- [About this task]
After locating the line that bears "891x433 pixels.", restate word for word that line and the rest of the listing to its final line, excluding all pictures.

- [Provided records]
******************************
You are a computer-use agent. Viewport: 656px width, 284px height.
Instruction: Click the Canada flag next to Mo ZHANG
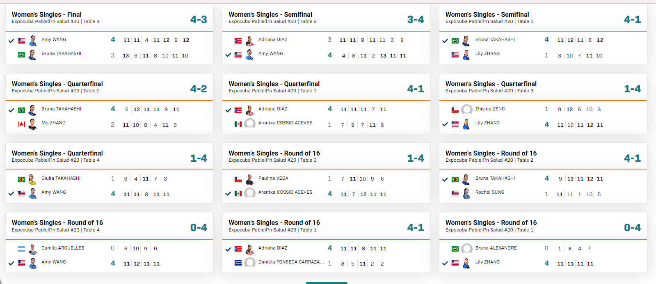22,124
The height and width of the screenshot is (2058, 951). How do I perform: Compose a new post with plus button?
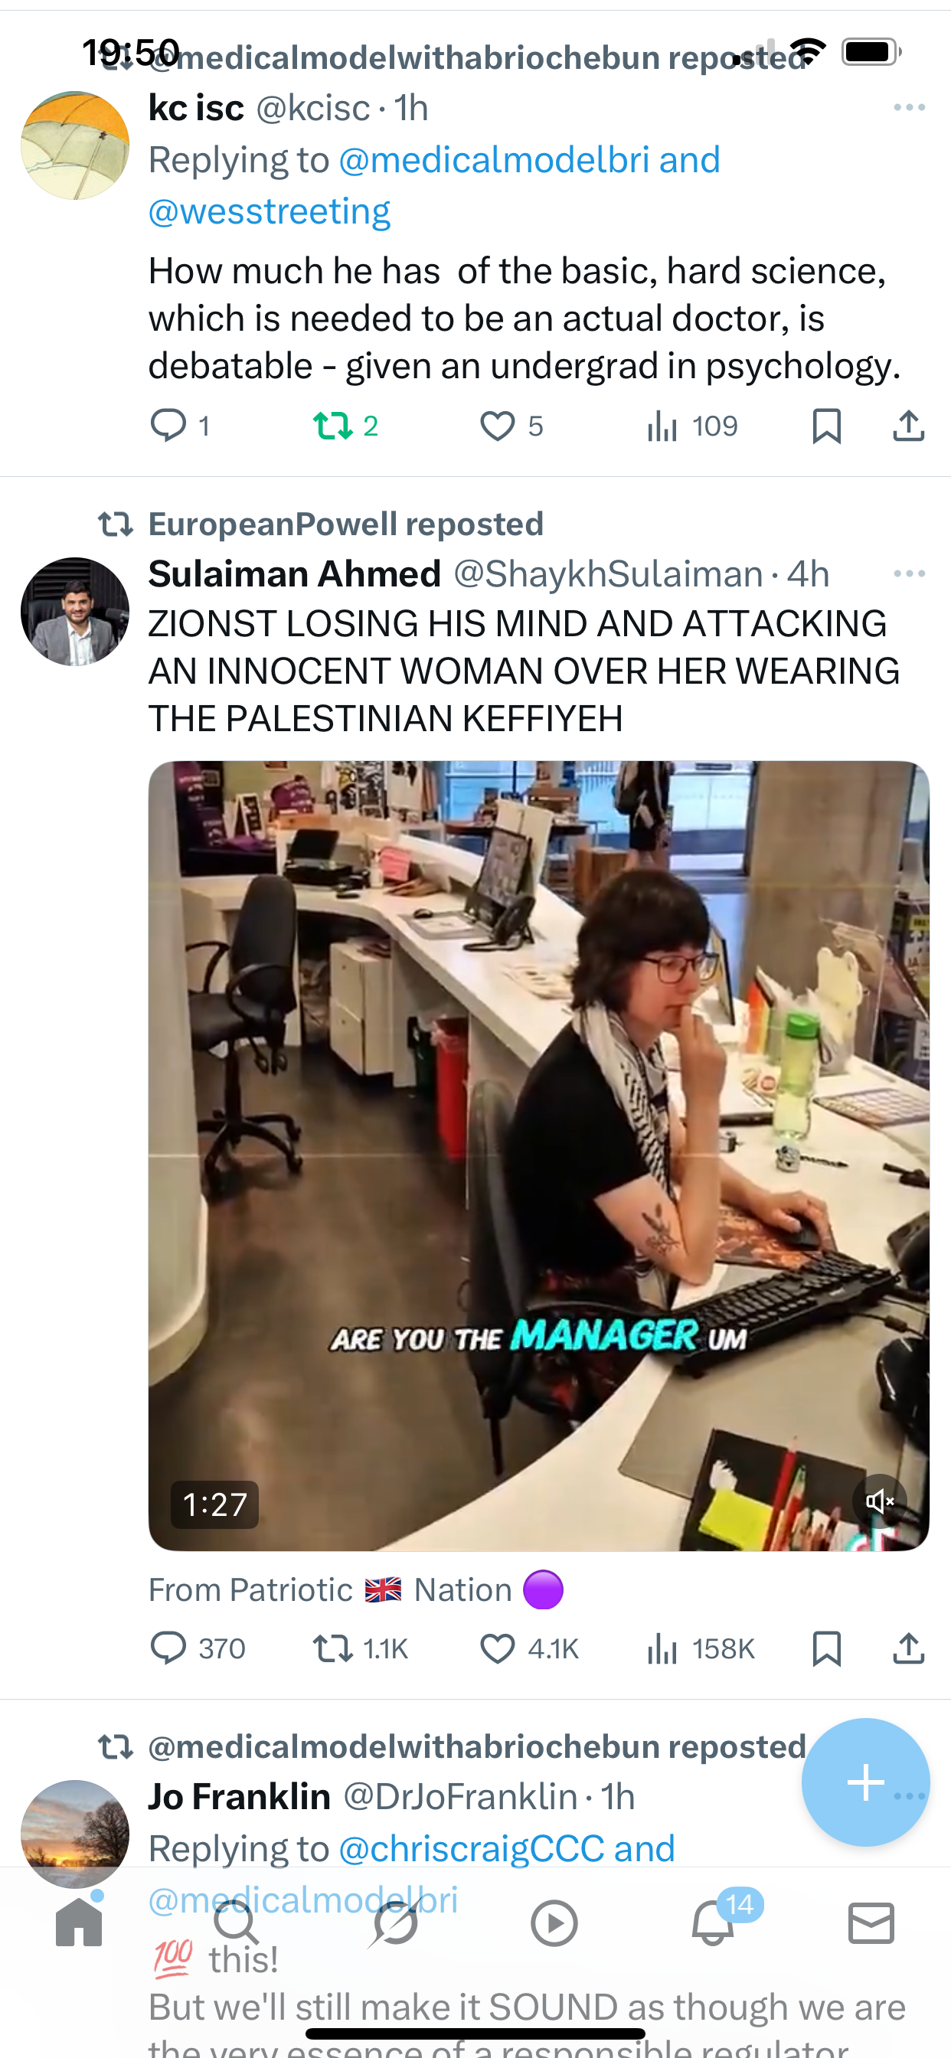click(x=865, y=1782)
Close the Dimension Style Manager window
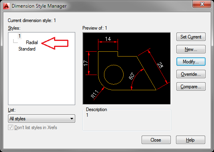 [202, 4]
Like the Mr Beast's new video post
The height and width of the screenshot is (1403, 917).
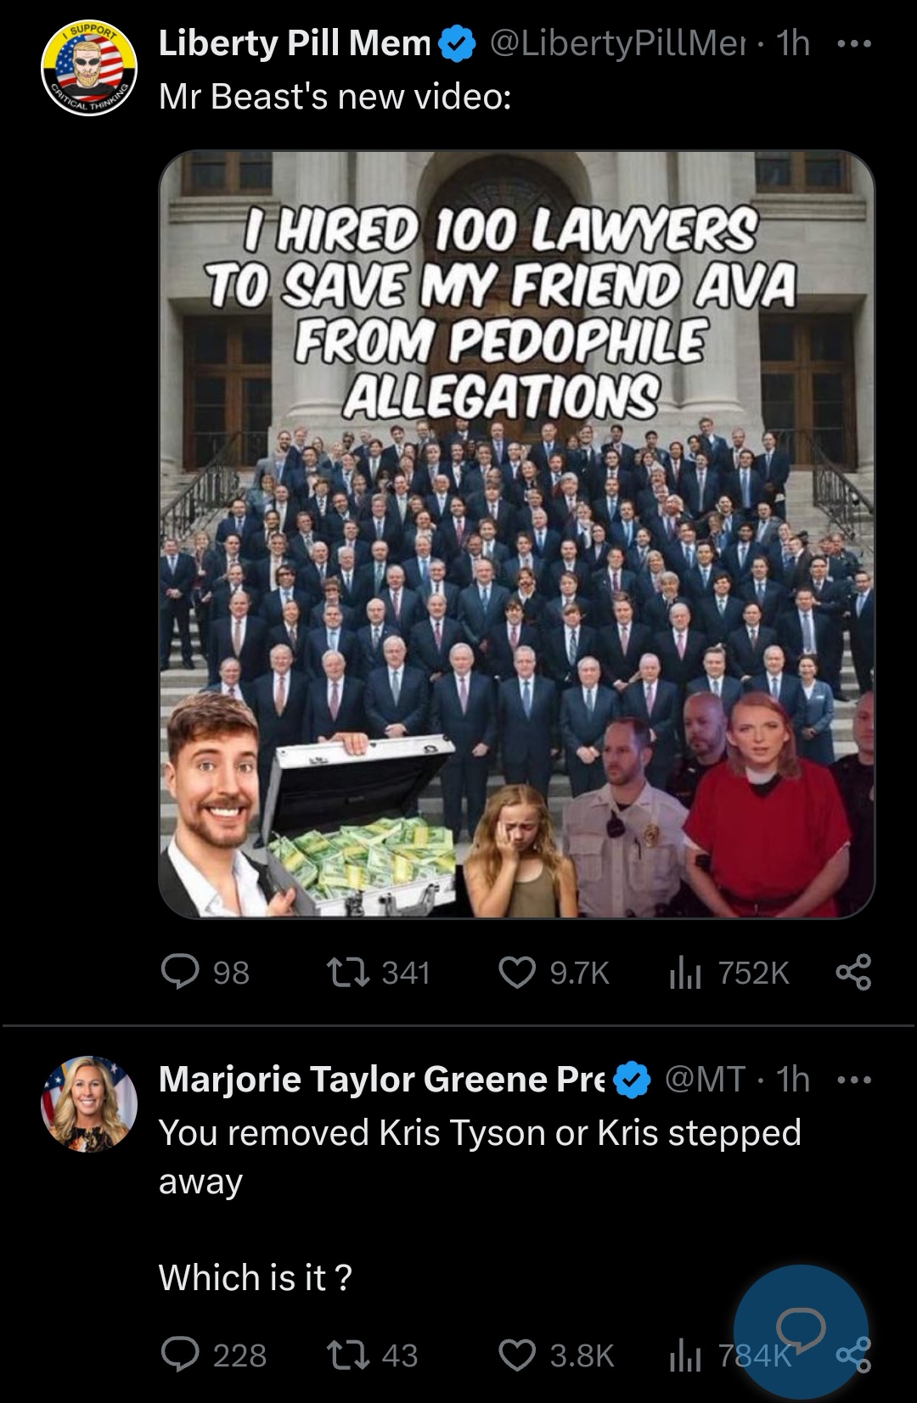coord(554,973)
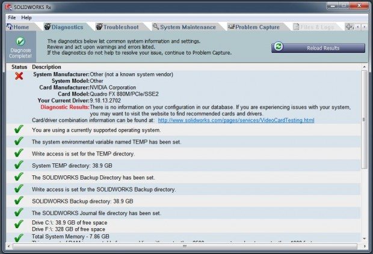The image size is (373, 254).
Task: Click the Diagnosis Complete green check icon
Action: pos(20,41)
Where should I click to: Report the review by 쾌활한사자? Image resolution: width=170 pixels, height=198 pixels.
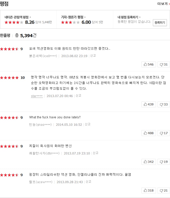tap(96, 153)
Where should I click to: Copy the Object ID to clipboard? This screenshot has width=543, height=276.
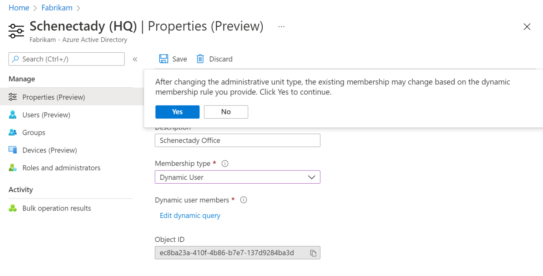pos(313,253)
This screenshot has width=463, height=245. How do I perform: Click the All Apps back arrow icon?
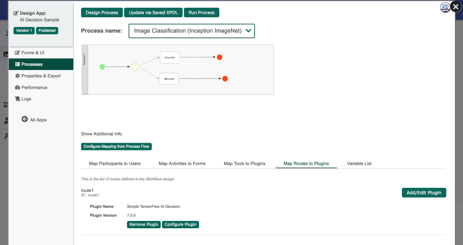[25, 119]
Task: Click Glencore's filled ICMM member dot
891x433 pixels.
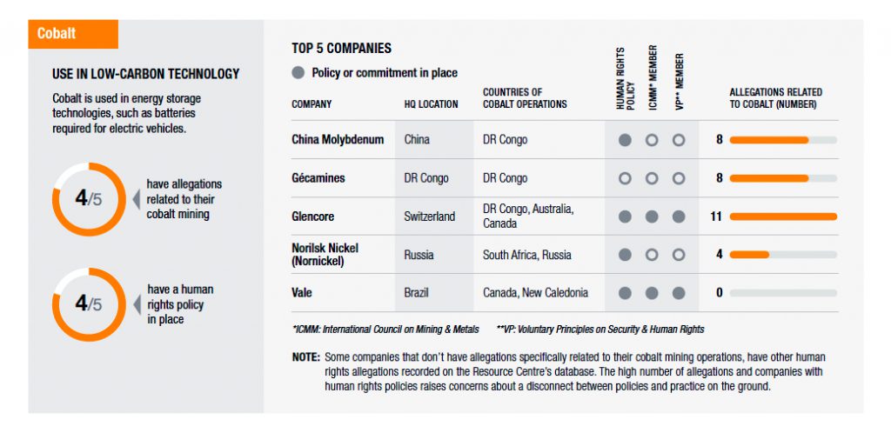Action: 652,217
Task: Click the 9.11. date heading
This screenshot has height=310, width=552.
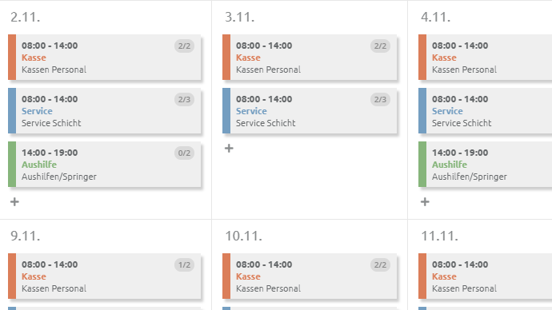Action: pyautogui.click(x=26, y=236)
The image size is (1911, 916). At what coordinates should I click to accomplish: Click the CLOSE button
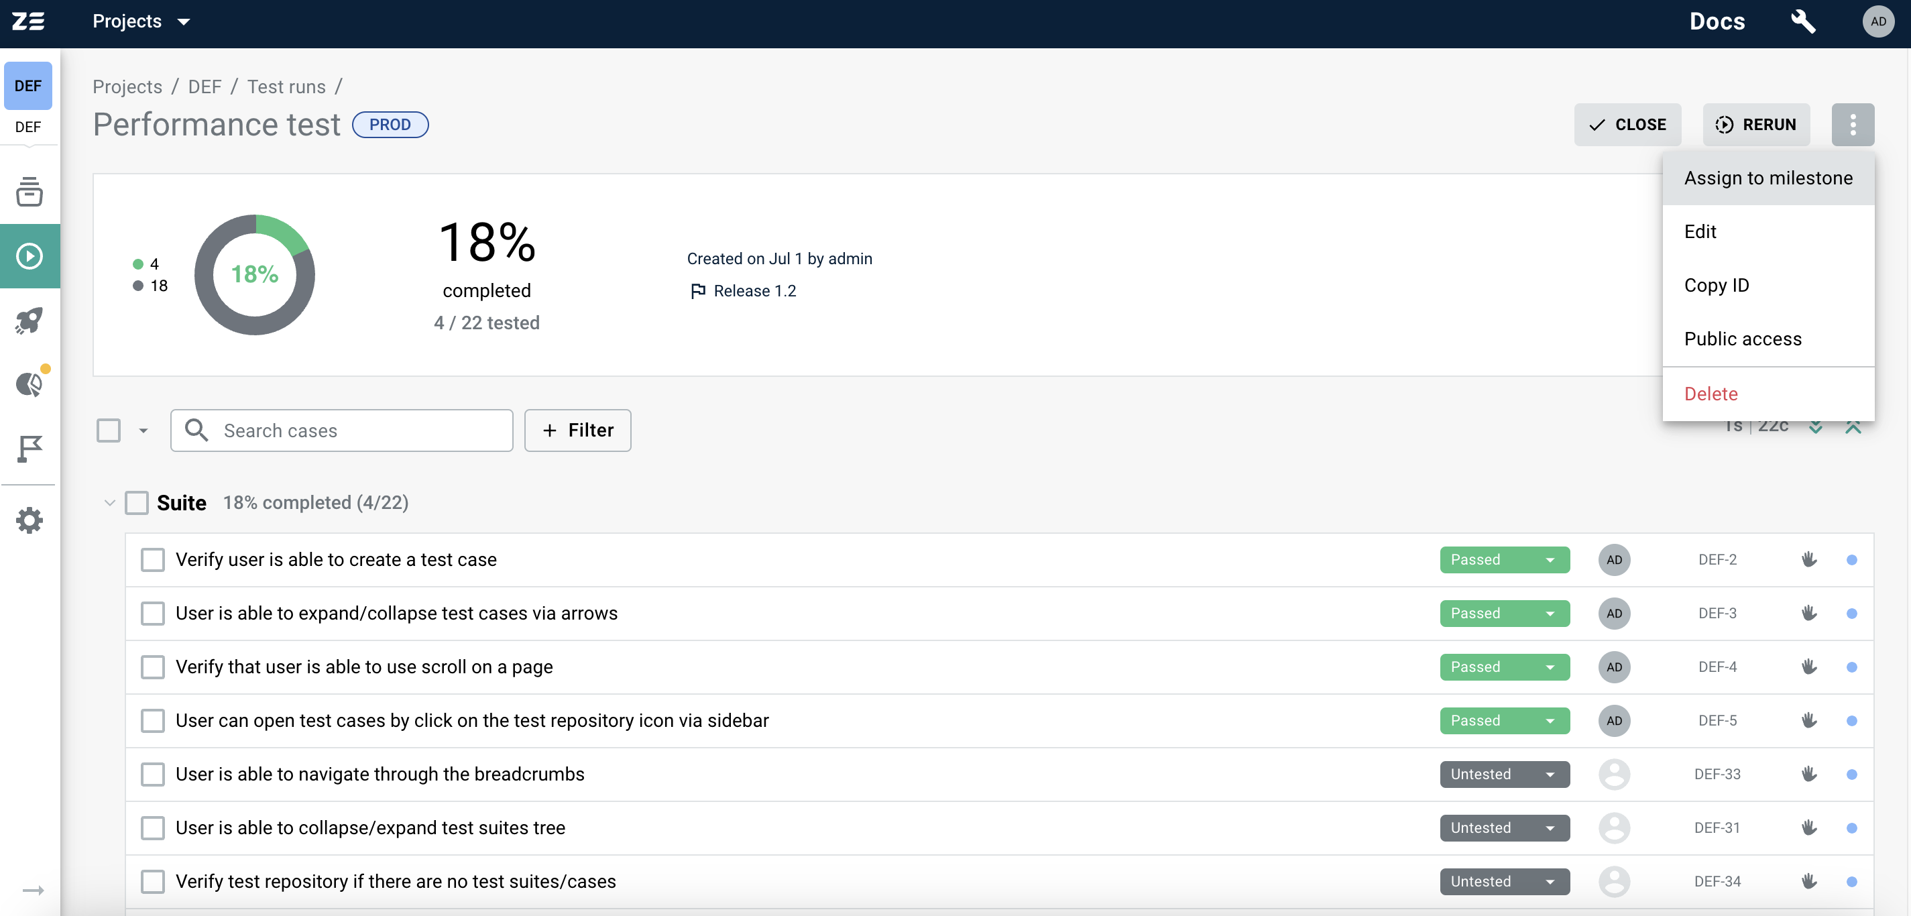coord(1628,124)
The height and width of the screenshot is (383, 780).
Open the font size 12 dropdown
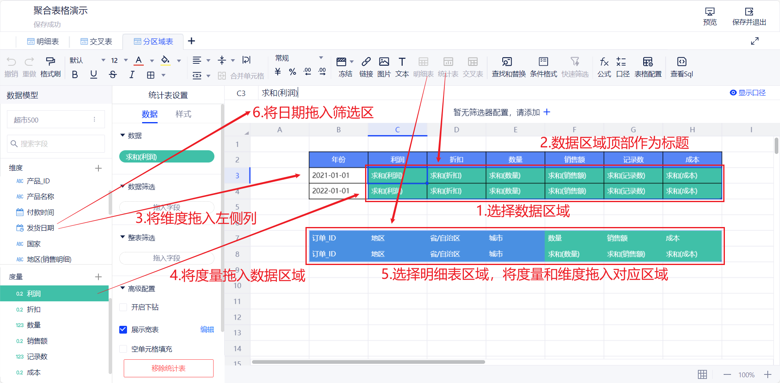click(120, 60)
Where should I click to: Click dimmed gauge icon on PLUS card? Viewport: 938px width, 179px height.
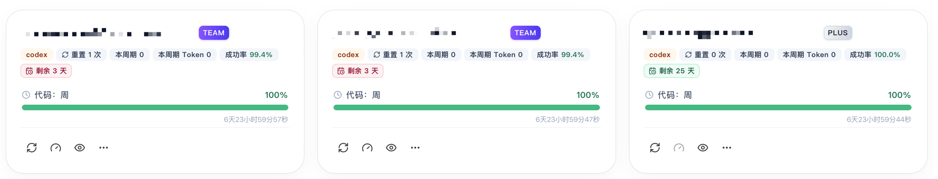click(679, 148)
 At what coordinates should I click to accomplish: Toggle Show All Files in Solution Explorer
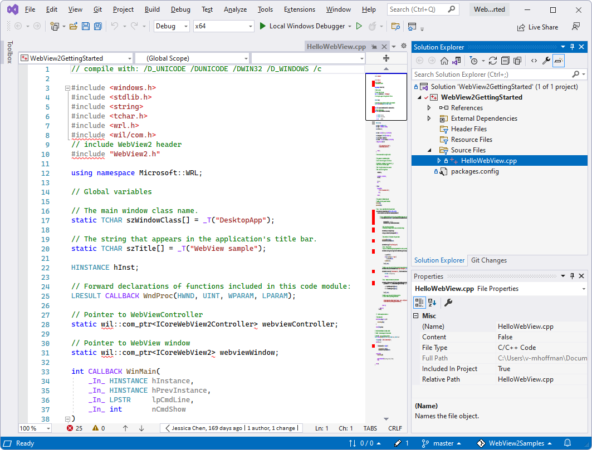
******************************
- [Exercise answer]
891x433 pixels.
Action: 652,217
Task: Click the 9.11. date heading
This screenshot has height=310, width=552.
Action: pyautogui.click(x=26, y=236)
The image size is (1911, 916). At what coordinates should I click to accomplish: Click the CLOSE button
coord(1628,124)
The height and width of the screenshot is (383, 780).
Open the font size 12 dropdown
click(120, 60)
Where should I click to: Click dimmed gauge icon on PLUS card? Viewport: 938px width, 179px height.
click(679, 148)
 At what coordinates should I click to accomplish: Toggle Show All Files in Solution Explorer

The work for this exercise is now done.